● YOUR OBJECTIVE
Copy each of the records below word for word, keeping every line unchanged.
◇ ◇ ◇ ◇ ◇
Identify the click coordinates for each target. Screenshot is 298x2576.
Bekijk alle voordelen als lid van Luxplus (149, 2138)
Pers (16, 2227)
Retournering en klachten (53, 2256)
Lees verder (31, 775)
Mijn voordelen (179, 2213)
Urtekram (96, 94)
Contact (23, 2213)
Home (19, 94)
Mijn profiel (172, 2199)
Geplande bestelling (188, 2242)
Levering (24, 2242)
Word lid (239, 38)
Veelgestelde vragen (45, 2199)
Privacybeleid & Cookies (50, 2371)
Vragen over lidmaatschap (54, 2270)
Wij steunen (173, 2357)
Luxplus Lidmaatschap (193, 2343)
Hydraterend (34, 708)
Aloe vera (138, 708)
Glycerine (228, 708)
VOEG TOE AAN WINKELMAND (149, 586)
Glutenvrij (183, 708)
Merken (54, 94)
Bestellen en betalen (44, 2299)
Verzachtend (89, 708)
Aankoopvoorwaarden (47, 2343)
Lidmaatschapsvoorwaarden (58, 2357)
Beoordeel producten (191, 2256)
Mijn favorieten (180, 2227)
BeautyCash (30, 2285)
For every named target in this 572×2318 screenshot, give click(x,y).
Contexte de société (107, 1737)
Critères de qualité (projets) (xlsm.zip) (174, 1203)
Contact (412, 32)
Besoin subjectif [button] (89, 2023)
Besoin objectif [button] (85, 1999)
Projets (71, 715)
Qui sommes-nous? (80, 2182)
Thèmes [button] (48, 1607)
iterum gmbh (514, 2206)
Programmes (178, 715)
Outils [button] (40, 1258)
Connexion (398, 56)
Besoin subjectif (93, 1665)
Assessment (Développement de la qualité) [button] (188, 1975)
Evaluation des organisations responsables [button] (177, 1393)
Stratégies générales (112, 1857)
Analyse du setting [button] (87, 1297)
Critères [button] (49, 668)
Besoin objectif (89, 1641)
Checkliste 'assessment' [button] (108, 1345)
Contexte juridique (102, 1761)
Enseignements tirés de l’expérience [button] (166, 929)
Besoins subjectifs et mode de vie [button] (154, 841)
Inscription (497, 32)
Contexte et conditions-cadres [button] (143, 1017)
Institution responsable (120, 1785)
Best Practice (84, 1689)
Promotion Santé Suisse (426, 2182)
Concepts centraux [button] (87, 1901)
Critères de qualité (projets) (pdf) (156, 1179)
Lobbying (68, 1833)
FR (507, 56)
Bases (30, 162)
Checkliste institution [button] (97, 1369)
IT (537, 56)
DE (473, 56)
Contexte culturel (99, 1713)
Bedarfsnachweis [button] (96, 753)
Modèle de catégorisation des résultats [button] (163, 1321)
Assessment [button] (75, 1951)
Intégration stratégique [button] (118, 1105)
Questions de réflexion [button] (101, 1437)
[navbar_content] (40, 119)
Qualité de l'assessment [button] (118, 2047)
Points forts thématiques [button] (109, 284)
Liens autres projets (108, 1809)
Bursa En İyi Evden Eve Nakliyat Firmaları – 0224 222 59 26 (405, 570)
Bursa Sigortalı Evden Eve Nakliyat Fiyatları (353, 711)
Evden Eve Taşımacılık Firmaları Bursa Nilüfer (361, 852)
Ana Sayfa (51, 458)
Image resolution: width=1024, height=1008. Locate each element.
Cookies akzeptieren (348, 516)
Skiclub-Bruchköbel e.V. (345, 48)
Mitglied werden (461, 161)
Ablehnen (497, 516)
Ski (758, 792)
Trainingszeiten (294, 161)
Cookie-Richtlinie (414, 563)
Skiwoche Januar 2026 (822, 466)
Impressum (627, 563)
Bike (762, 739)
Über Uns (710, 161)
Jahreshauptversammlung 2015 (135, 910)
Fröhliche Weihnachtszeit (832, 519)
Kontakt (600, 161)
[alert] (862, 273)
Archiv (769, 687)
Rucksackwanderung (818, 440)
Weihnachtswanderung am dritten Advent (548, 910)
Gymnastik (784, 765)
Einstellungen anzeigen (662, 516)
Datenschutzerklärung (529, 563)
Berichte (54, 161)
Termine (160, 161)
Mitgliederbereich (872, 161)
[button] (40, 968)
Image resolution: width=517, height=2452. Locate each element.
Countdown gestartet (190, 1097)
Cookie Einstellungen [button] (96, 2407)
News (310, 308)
◇ ◇ ◇ ◇ ◇
● RESULT OF THIS EXERCISE
Identify the click coordinates for each target. Screenshot is 298x2576.
Bekijk alle voordelen als lid van Luxplus (149, 2138)
Pers (16, 2227)
Retournering en klachten (53, 2256)
Lees verder (31, 775)
Mijn voordelen (179, 2213)
Urtekram (96, 94)
Contact (23, 2213)
Home (19, 94)
Mijn profiel (172, 2199)
Geplande bestelling (188, 2242)
Levering (24, 2242)
Word lid (239, 38)
Veelgestelde vragen (45, 2199)
Privacybeleid & Cookies (50, 2371)
Vragen over lidmaatschap (54, 2270)
Wij steunen (173, 2357)
Luxplus Lidmaatschap (193, 2343)
Hydraterend (34, 708)
Aloe vera (138, 708)
Glycerine (228, 708)
VOEG TOE AAN WINKELMAND (149, 586)
Glutenvrij (183, 708)
Merken (54, 94)
Bestellen en betalen (44, 2299)
Verzachtend (89, 708)
Aankoopvoorwaarden (47, 2343)
Lidmaatschapsvoorwaarden (58, 2357)
Beoordeel producten (191, 2256)
Mijn favorieten (180, 2227)
BeautyCash (30, 2285)
For every named target in this 572×2318 screenshot, give click(x,y).
Contexte de société (107, 1737)
Critères de qualité (projets) (xlsm.zip) (174, 1203)
Contact (412, 32)
Besoin subjectif [button] (89, 2023)
Besoin objectif [button] (85, 1999)
Projets (71, 715)
Qui sommes-nous? (80, 2182)
Thèmes [button] (48, 1607)
iterum gmbh (514, 2206)
Programmes (178, 715)
Outils [button] (40, 1258)
Connexion (398, 56)
Besoin subjectif (93, 1665)
Assessment (Développement de la qualité) [button] (188, 1975)
Evaluation des organisations responsables [button] (177, 1393)
Stratégies générales (112, 1857)
Analyse du setting [button] (87, 1297)
Critères [button] (49, 668)
Besoin objectif (89, 1641)
Checkliste 'assessment' [button] (108, 1345)
Contexte juridique (102, 1761)
Enseignements tirés de l’expérience [button] (166, 929)
Besoins subjectifs et mode de vie [button] (154, 841)
Inscription (497, 32)
Contexte et conditions-cadres [button] (143, 1017)
Institution responsable (120, 1785)
Best Practice (84, 1689)
Promotion Santé Suisse (426, 2182)
Concepts centraux [button] (87, 1901)
Critères de qualité (projets) (pdf) (156, 1179)
Lobbying (68, 1833)
FR (507, 56)
Bases (30, 162)
Checkliste institution [button] (97, 1369)
IT (537, 56)
DE (473, 56)
Contexte culturel (99, 1713)
Bedarfsnachweis [button] (96, 753)
Modèle de catégorisation des résultats [button] (163, 1321)
Assessment [button] (75, 1951)
Intégration stratégique [button] (118, 1105)
Questions de réflexion [button] (101, 1437)
[navbar_content] (40, 119)
Qualité de l'assessment [button] (118, 2047)
Points forts thématiques [button] (109, 284)
Liens autres projets (108, 1809)
Bursa En İyi Evden Eve Nakliyat Firmaları – 0224 222 59 26 (405, 570)
Bursa Sigortalı Evden Eve Nakliyat Fiyatları (353, 711)
Evden Eve Taşımacılık Firmaları Bursa Nilüfer (361, 852)
Ana Sayfa (51, 458)
Image resolution: width=1024, height=1008. Locate each element.
Cookies akzeptieren (348, 516)
Skiclub-Bruchköbel e.V. (345, 48)
Mitglied werden (461, 161)
Ablehnen (497, 516)
Ski (758, 792)
Trainingszeiten (294, 161)
Cookie-Richtlinie (414, 563)
Skiwoche Januar 2026 (822, 466)
Impressum (627, 563)
Bike (762, 739)
Über Uns (710, 161)
Jahreshauptversammlung 2015 (135, 910)
Fröhliche Weihnachtszeit (832, 519)
Kontakt (600, 161)
[alert] (862, 273)
Archiv (769, 687)
Rucksackwanderung (818, 440)
Weihnachtswanderung am dritten Advent (548, 910)
Gymnastik (784, 765)
Einstellungen anzeigen (662, 516)
Datenschutzerklärung (529, 563)
Berichte (54, 161)
Termine (160, 161)
Mitgliederbereich (872, 161)
[button] (40, 968)
Image resolution: width=517, height=2452. Locate each element.
Countdown gestartet (190, 1097)
Cookie Einstellungen [button] (96, 2407)
News (310, 308)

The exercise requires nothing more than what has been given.